Accurately estimating the state of charge (SOC) of a lithium-ion battery is the key to a battery management system (BMS). This paper proposes an adaptive extended Kalman algorithm (ASTEKF) based on strong tracking fade factor to address the issues that the extended Kalman filter algorithm cannot track the system state in real time and cannot accurately estimate the measurement noise covariance matrix when estimating the state of charge of lithium-ion batteries. The extended Kalman algorithm incorporates the fade factor of the strong tracking filter to improve tracking performance. The adaptive algorithm uses the relationship between prior residual and posterior residual to re-determine the value of the fading factor. On this basis, the window-opening method is introduced to ensure the stability of the fading factor while making it self-adaptive.
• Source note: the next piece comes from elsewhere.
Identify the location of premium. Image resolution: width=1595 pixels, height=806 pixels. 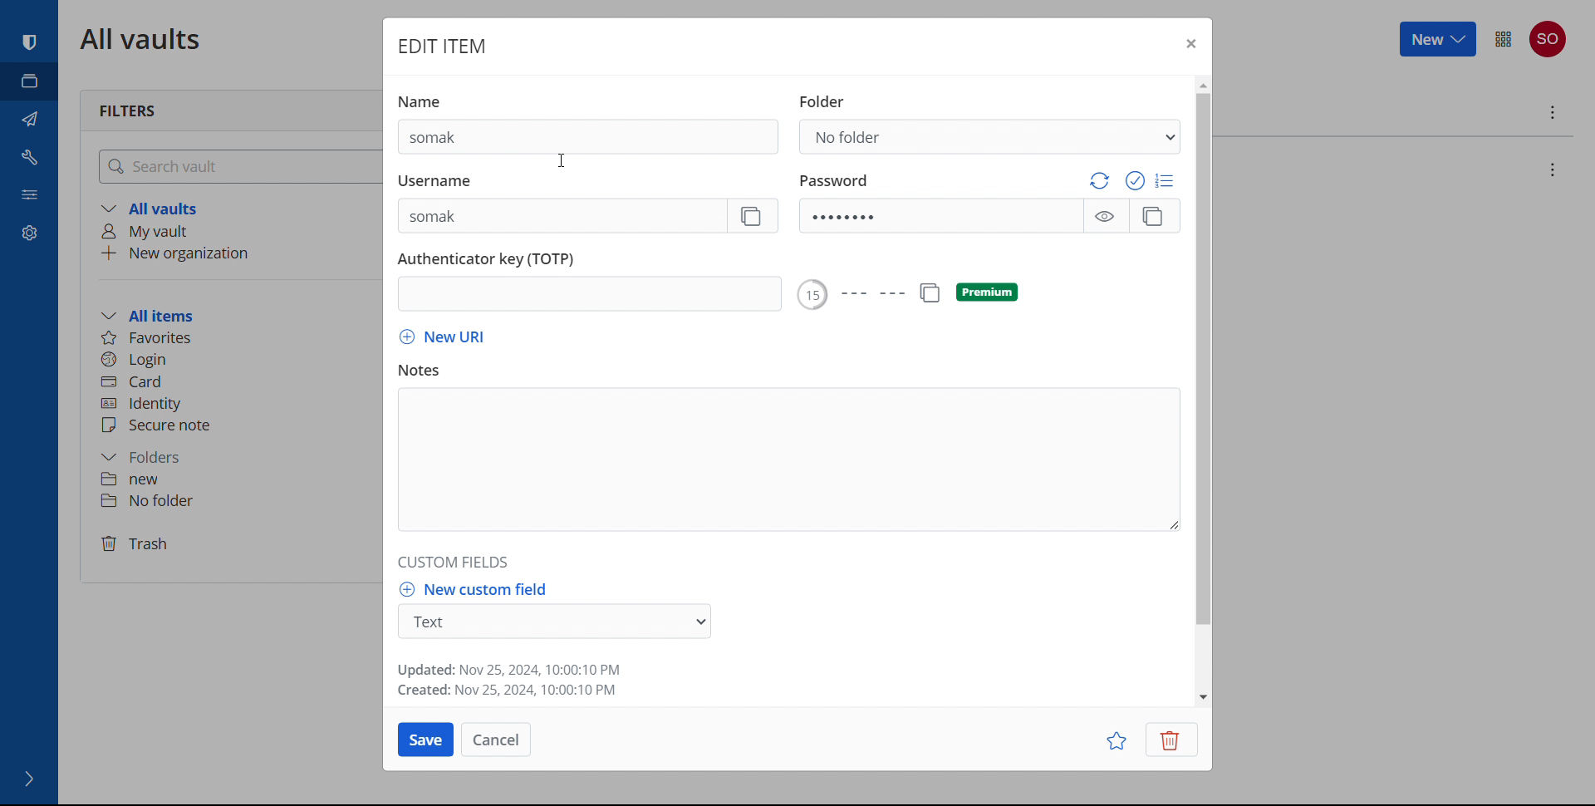
(987, 292). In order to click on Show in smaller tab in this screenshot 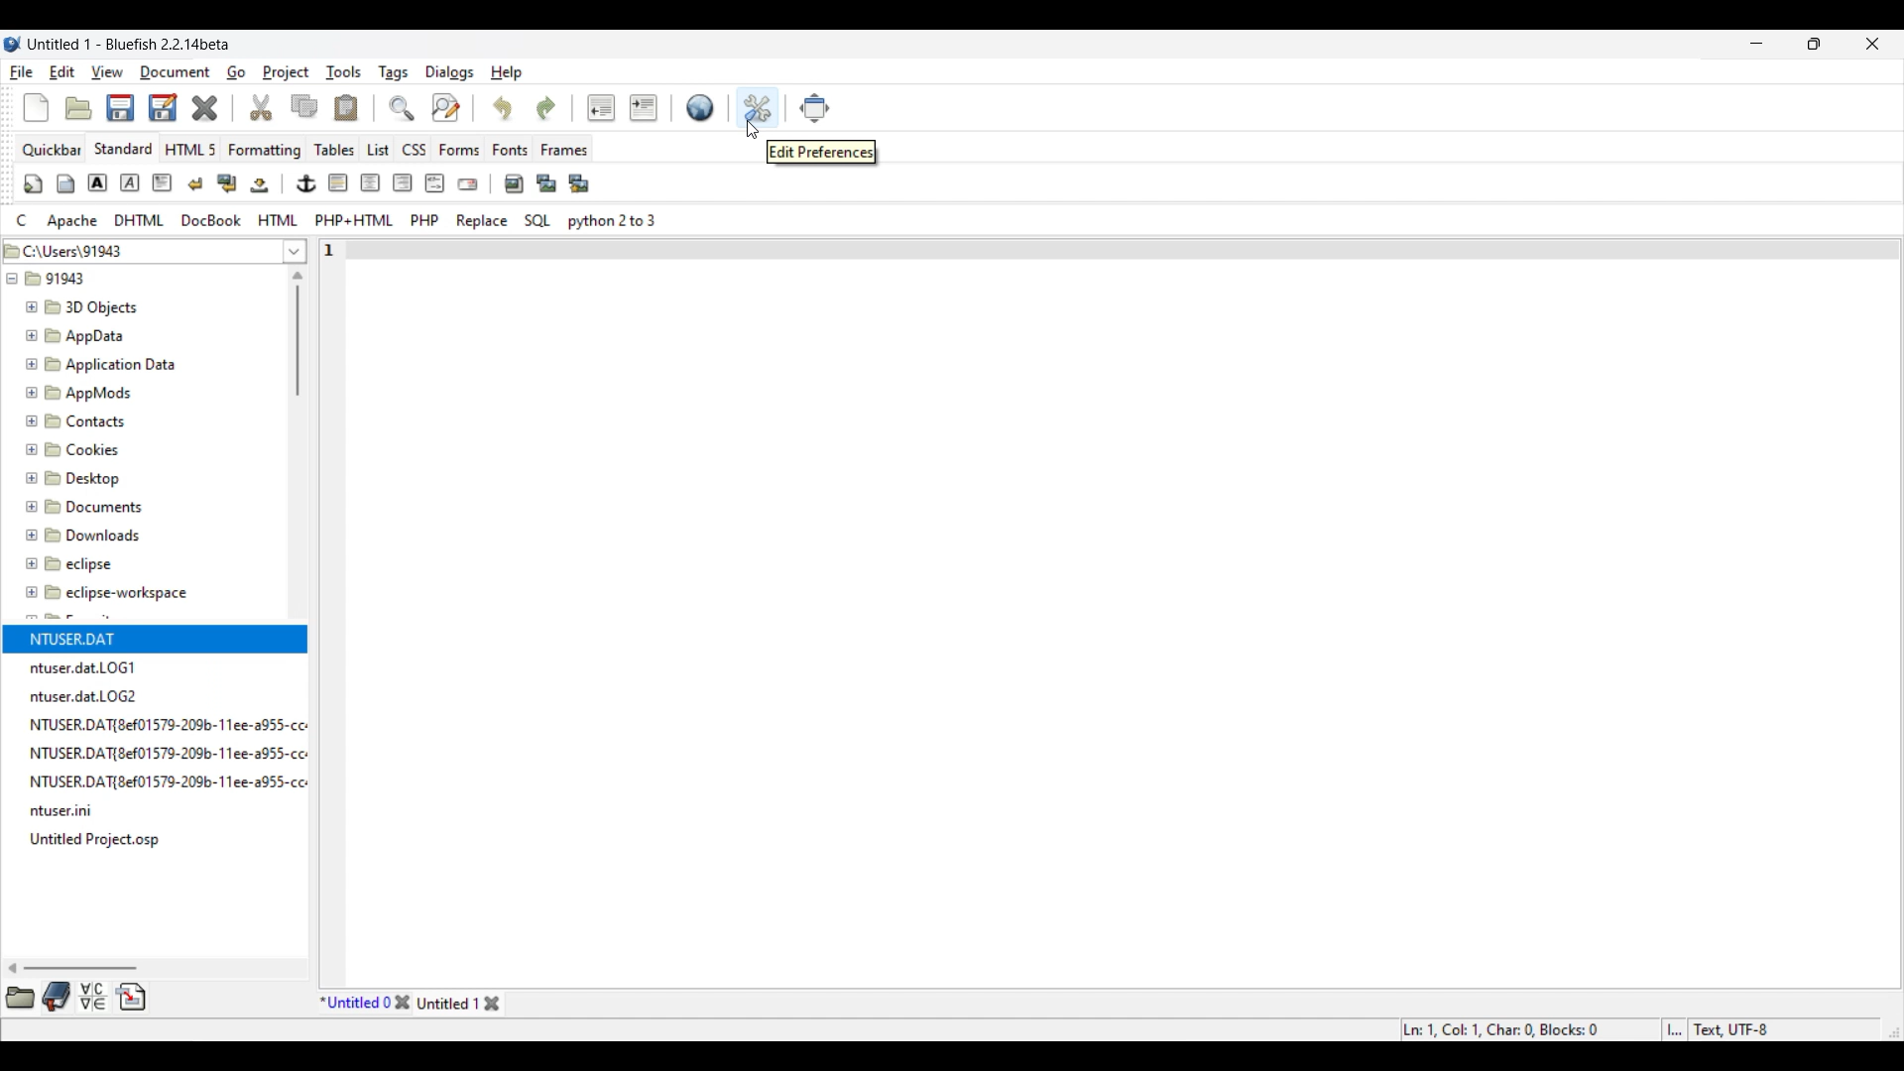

The measurement noise covariance matrix is updated according to the predicted and estimated values, and the measurement noise covariance matrix is estimated and corrected in real time. Finally, a pulse discharge experiment is performed, and the estimated and experimental results are compared. According to the findings, the maximum error of the ASTEKF algorithm in SOC estimation is reduced by 24.6%, the average error is reduced by 25.5%, and the root mean square error is reduced by 64.7% when compared to the conventional EKF algorithm. •The observation noise and the theoretical residual are used as the new conditions to judge the value of the fading factor.•The fenestration factor is updated by the windowing method combined with the prior and posterior residuals.•A method of generating real time positive definite measurement noise covariance matrix from first and second residual.